Repeat the lines of the material starting at "Image resolution: width=388" and ending at "tap(33, 248)", switching "card title" to "card heading" and leaving everything else unchanged. Omit the pictures.

**DATA TO USE**:
============

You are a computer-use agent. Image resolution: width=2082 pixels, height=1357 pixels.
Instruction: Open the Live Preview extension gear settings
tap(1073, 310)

============

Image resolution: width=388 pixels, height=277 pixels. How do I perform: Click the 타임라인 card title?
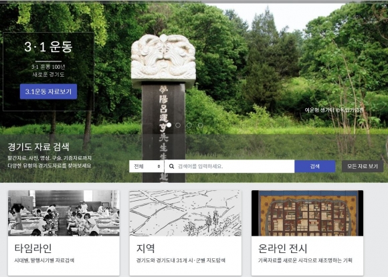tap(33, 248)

============

**FINISHED ANSWER**:
Image resolution: width=388 pixels, height=277 pixels. How do I perform: Click the 타임라인 card heading?
tap(33, 248)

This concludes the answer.